Before walking with crutches, it is important that you are fit properly for them and that you know how to use crutches correctly and safely. Your physical therapist will teach you techniques for standing, walking and maneuvering yourself with crutches. With a little time, practice and patience, you will learn how to walk with crutches.
Tips for Using Crutches
- Crutches should be custom adjusted to your body size.
- Make sure you have a thick foam rubber pad on the underarm piece to relieve pressure of the crutch on the upper arm and thoracic cage (ribs). Never put pressure in the axilla (armpit) when using crutches.

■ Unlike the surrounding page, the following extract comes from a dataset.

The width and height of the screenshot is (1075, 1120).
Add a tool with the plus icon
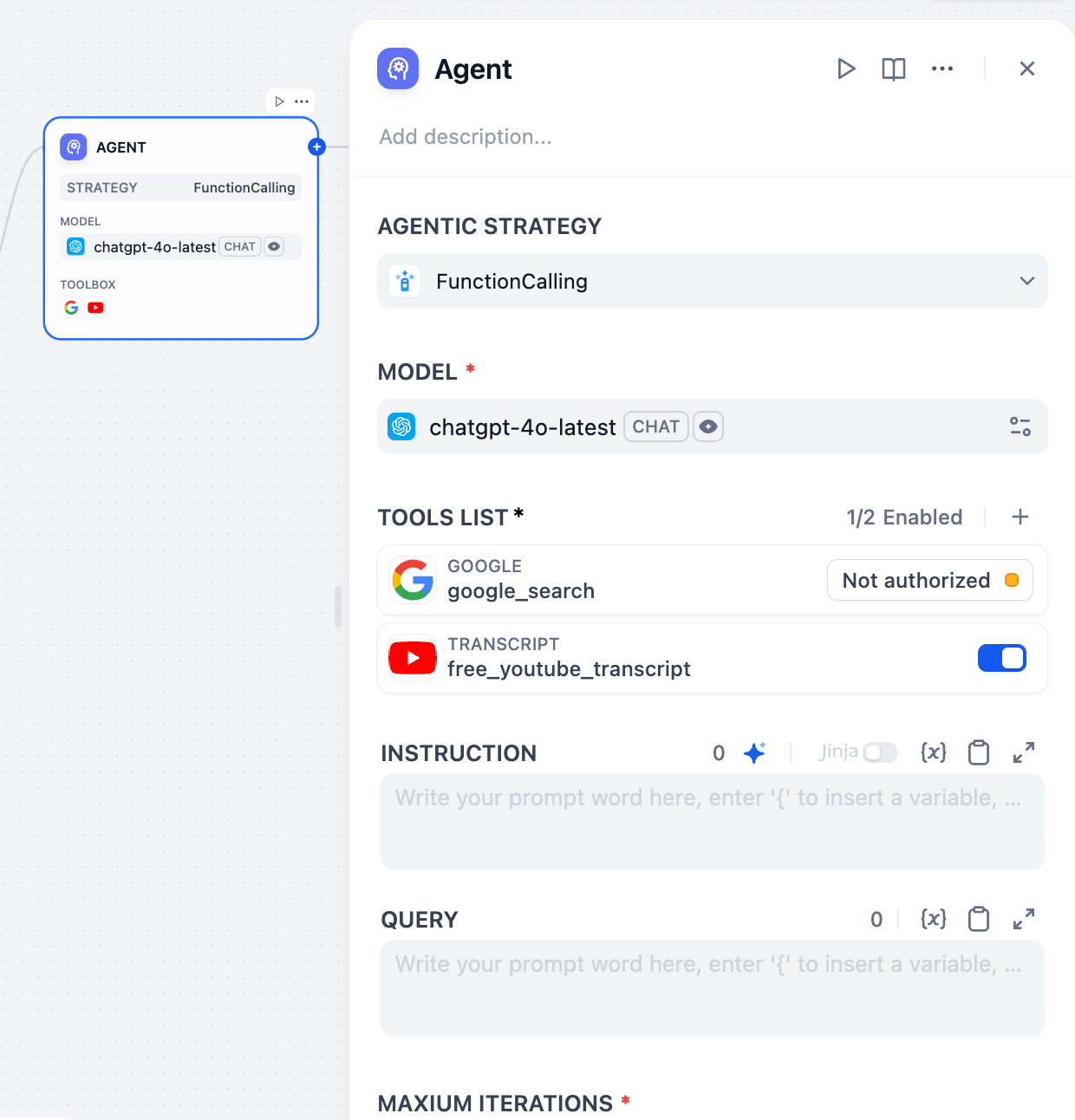click(x=1020, y=517)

- Weight should be supported on the hand pieces to avoid damage to the nerves under the armpits (brachial plexus nerves), which can cause 'crutch paralysis.
- Walking with crutches can take a toll on the hands. Protect your hands from pain and calluses by using hand-piece pads in good condition.
- Long-term crutch users may benefit from new shock absorbing crutches.
- If you are getting numbness in the hands, have your physical therapist check your crutch length and crutch technique. Ask about Canadian Crutches.
- Keep your body weight down.
- Make sure your crutches have large rubber suction tips.
- Good balance and erect posture are essential for crutch walking. Learn to balance by standing next to a chair on the unaffected leg. Wear well-fitting shoes with firm soles to prevent falls.
- Stay away from wet, slippery surfaces, freshly waxed floors and rough, uneven surfaces.
- Going up and down stairs requires both strength and flexibility. Make sure someone is by your side until you have regained your strength and mobility.
- To go up and down stairs, remember – up with the good leg, down with the affected leg.